EXERCISE BRIEF
Keep every line in which "beside" occurs and drop the rest of the data.
=== ENTRIES PROVIDED ===
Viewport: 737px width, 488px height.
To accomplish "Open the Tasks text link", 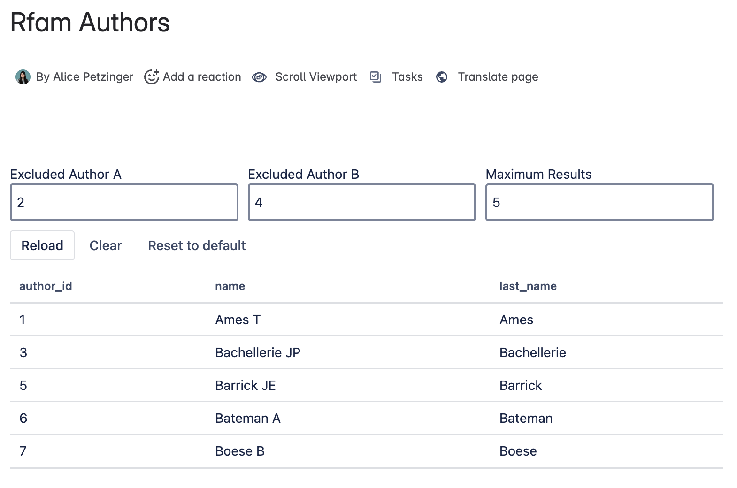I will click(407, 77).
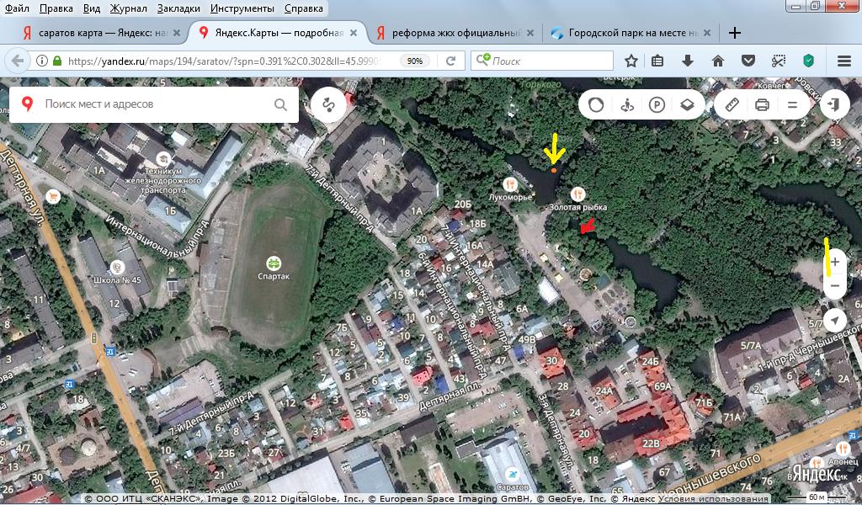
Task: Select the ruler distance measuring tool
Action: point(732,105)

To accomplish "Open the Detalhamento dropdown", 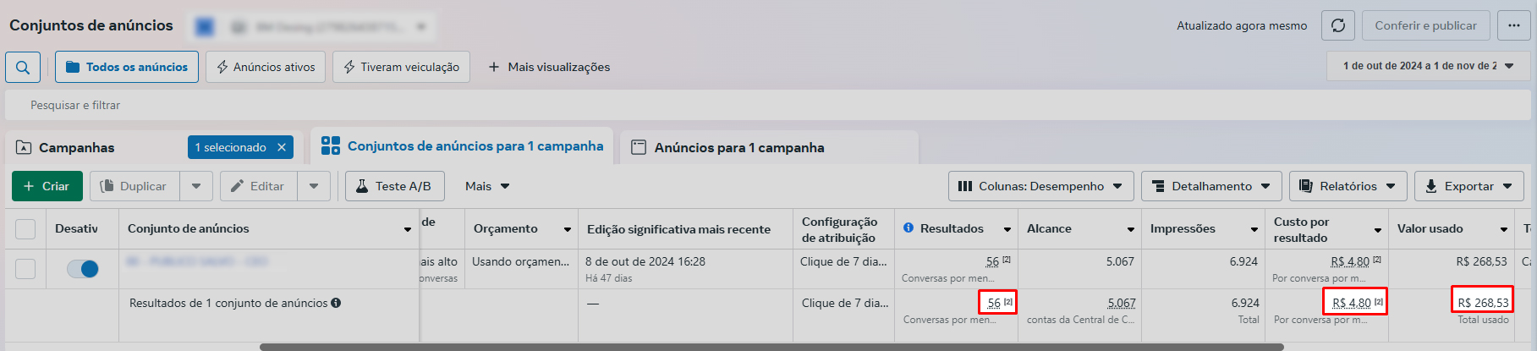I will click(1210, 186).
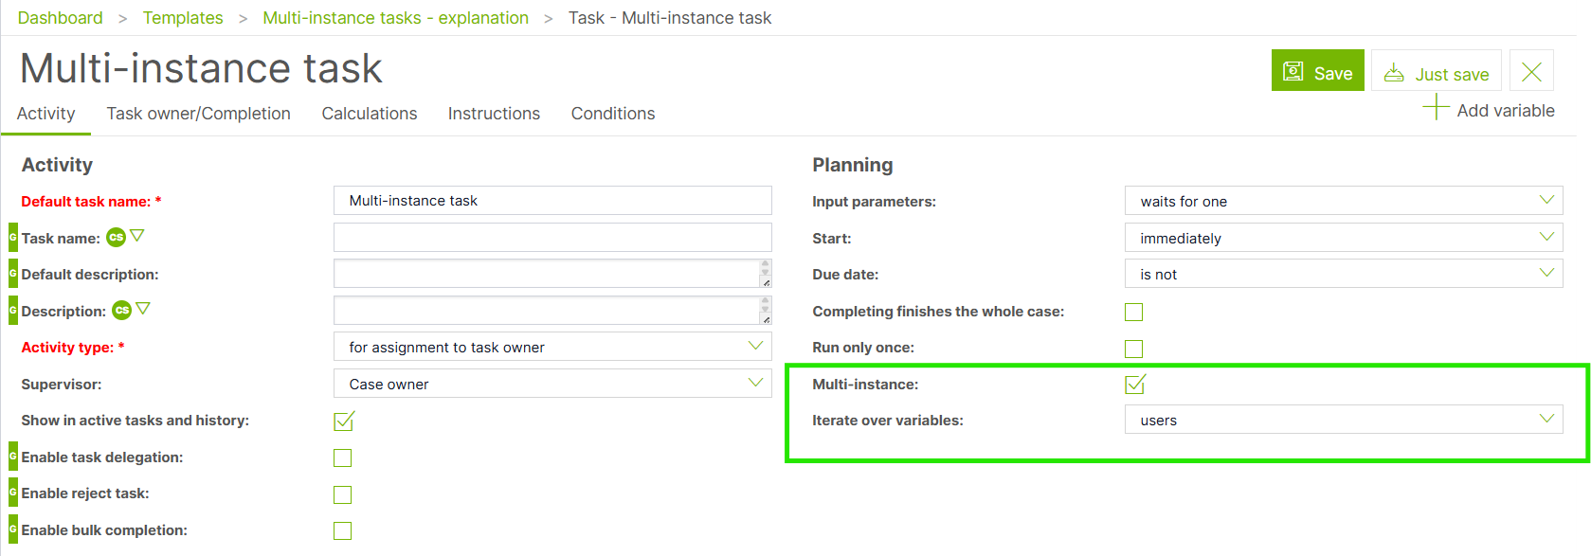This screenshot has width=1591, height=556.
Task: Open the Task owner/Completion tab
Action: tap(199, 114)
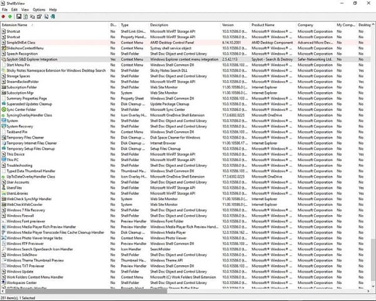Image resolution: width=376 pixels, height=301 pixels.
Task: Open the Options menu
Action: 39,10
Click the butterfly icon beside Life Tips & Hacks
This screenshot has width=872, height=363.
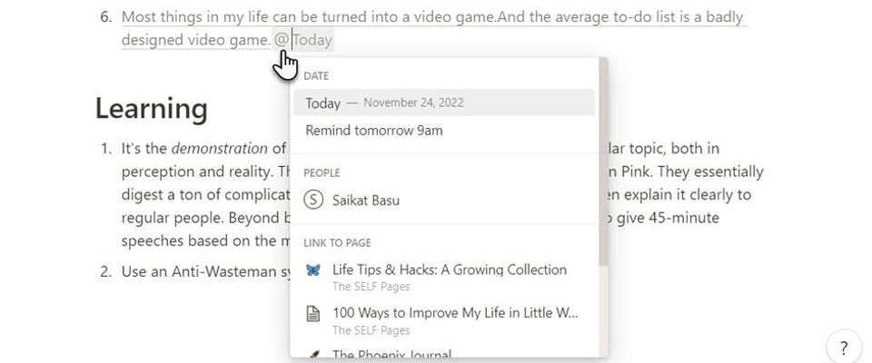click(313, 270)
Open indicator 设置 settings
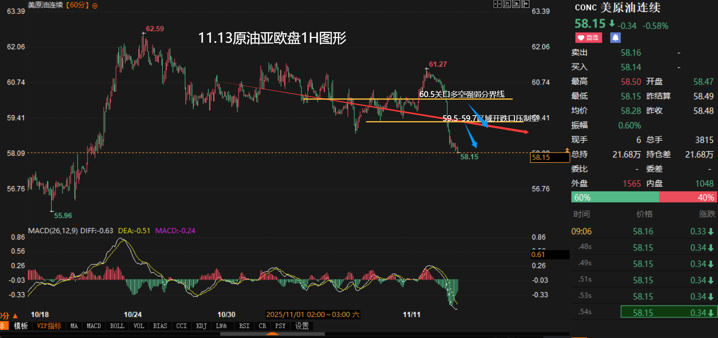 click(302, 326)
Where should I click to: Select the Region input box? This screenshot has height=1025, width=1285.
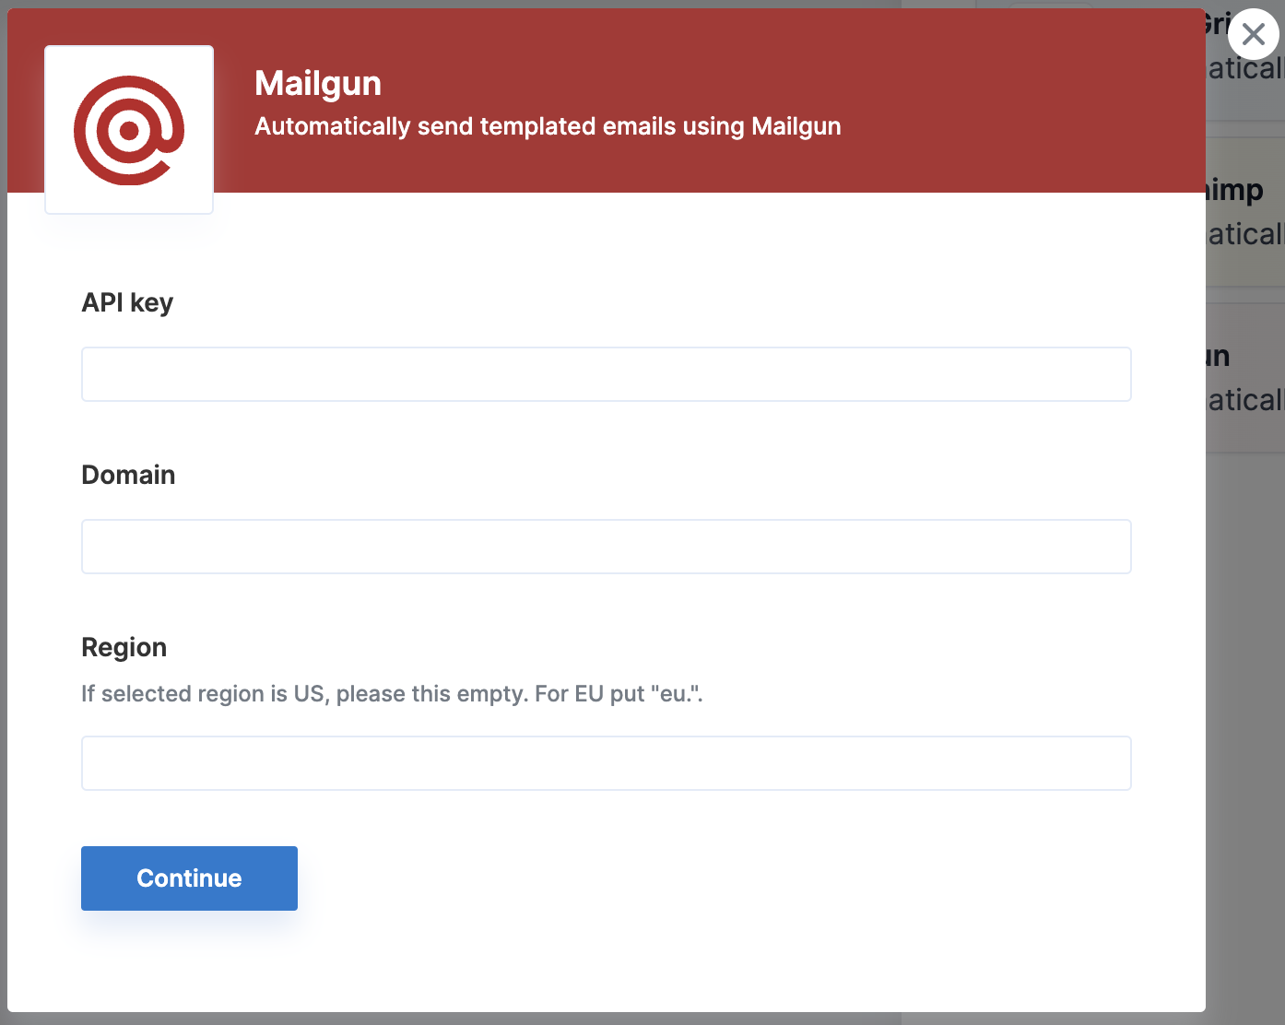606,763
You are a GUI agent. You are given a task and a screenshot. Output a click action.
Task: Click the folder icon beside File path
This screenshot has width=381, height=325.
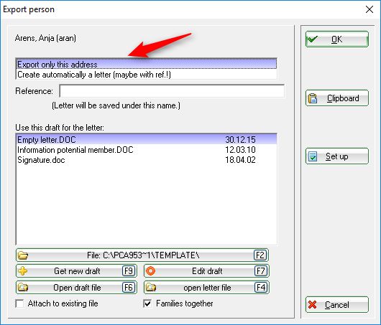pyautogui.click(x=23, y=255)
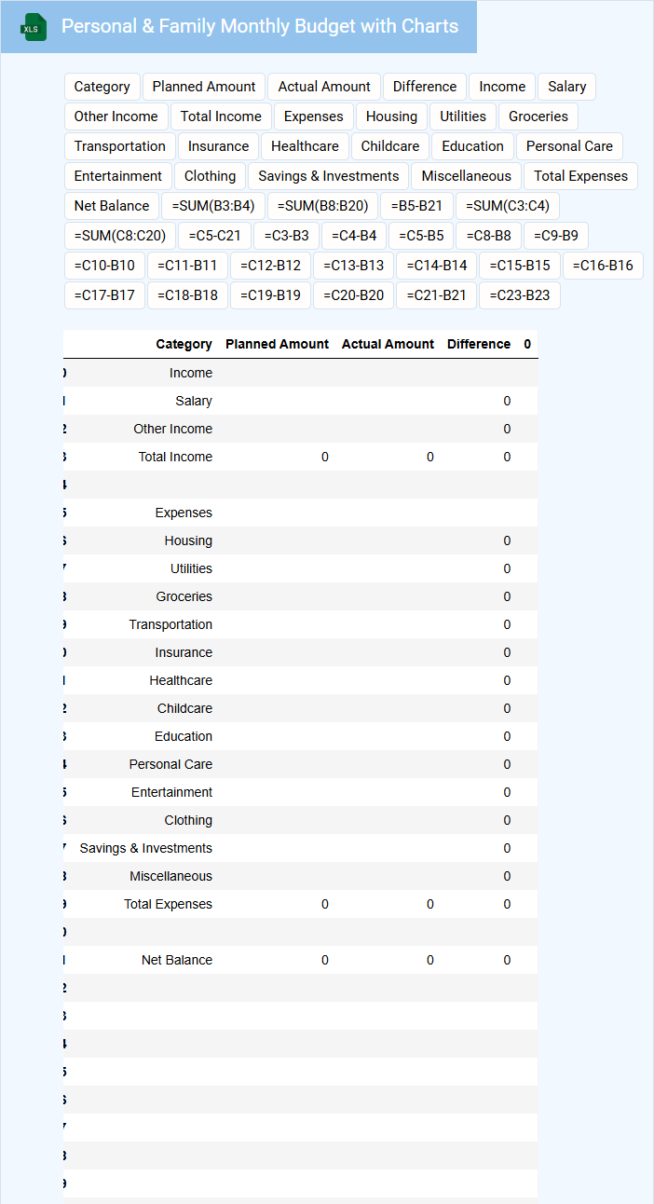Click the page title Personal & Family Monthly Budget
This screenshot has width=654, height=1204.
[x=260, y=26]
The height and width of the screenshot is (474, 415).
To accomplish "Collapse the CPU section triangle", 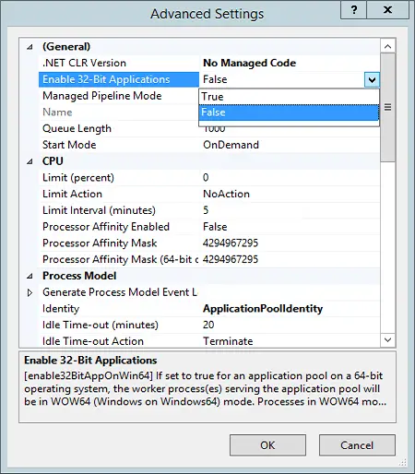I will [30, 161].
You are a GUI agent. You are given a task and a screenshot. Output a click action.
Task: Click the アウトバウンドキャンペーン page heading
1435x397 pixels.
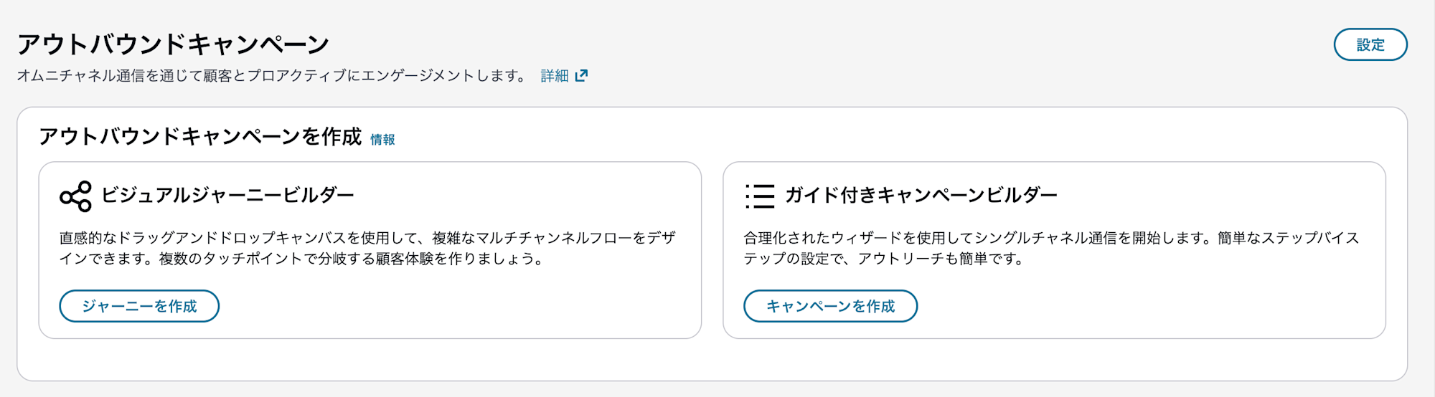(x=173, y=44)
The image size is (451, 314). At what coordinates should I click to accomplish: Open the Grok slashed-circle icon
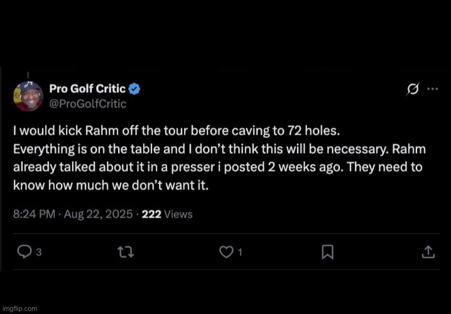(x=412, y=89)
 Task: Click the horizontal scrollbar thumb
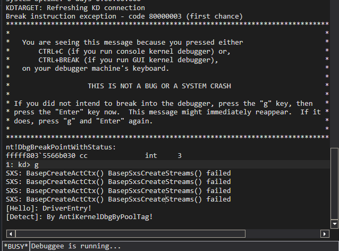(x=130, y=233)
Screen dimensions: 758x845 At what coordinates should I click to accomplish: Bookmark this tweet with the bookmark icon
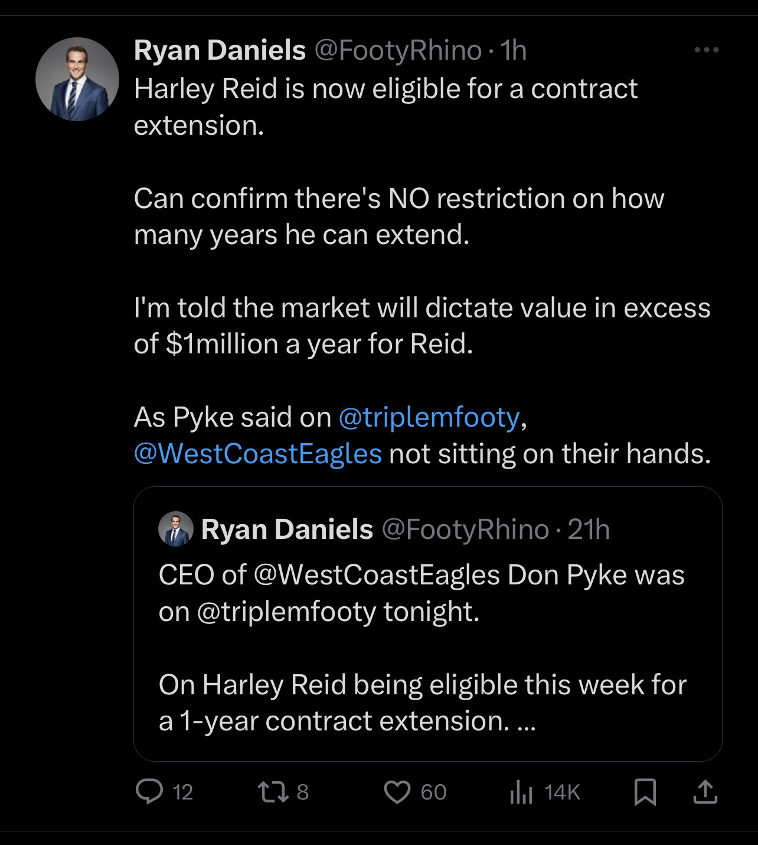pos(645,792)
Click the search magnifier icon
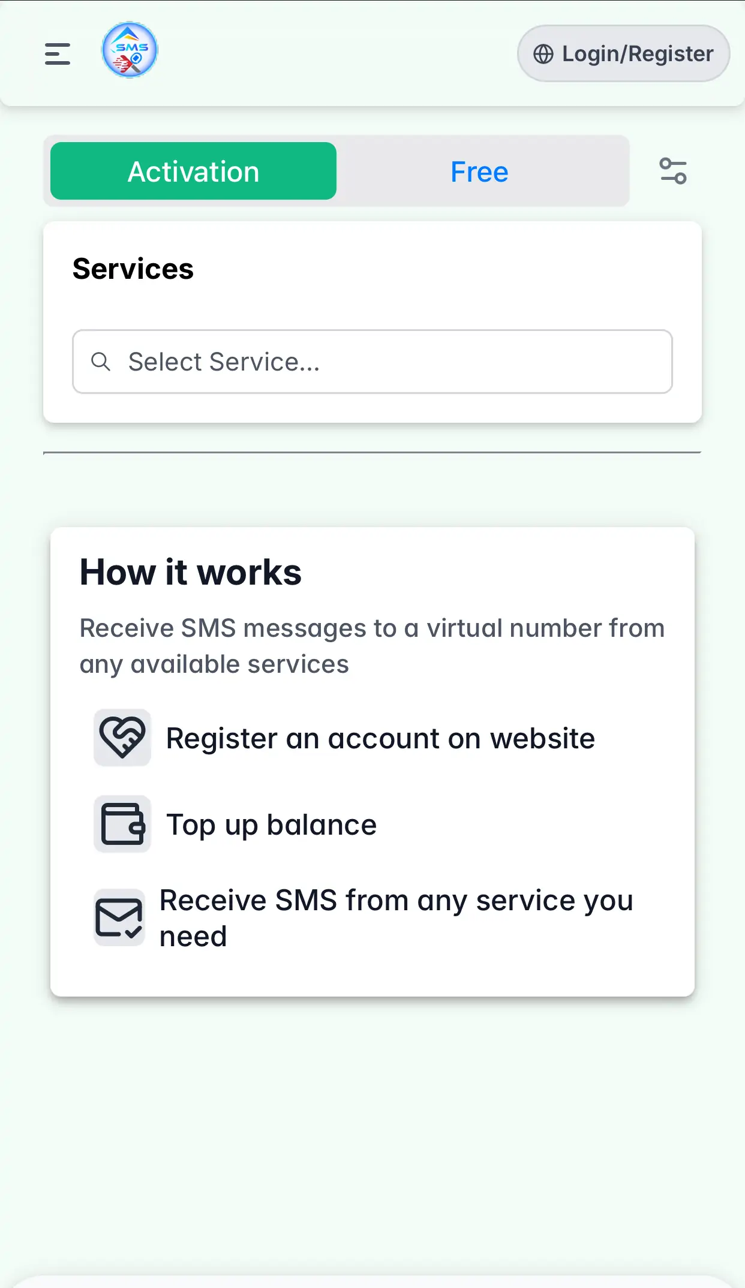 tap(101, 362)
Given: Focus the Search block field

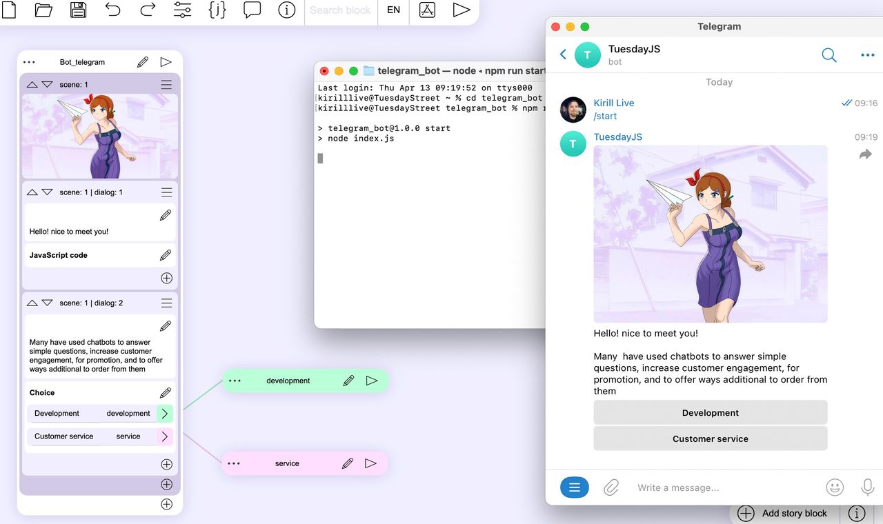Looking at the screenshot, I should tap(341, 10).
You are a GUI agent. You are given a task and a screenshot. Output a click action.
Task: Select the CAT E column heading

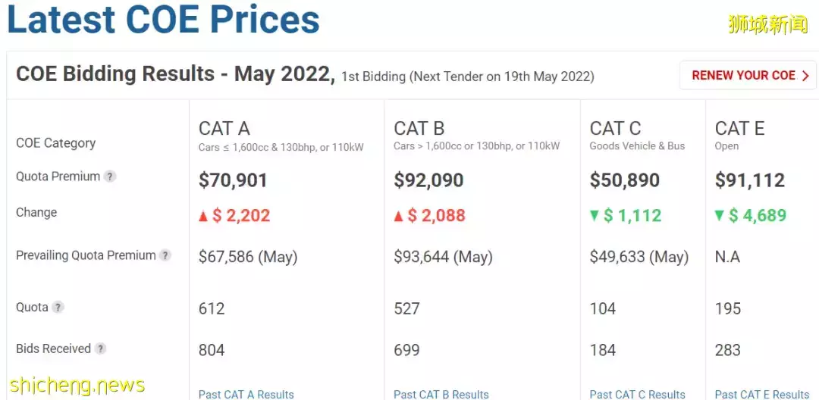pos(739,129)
===
YOUR SOLUTION
Click the butterfly icon beside Life Tips & Hacks
Task: Click the folder icon beside File path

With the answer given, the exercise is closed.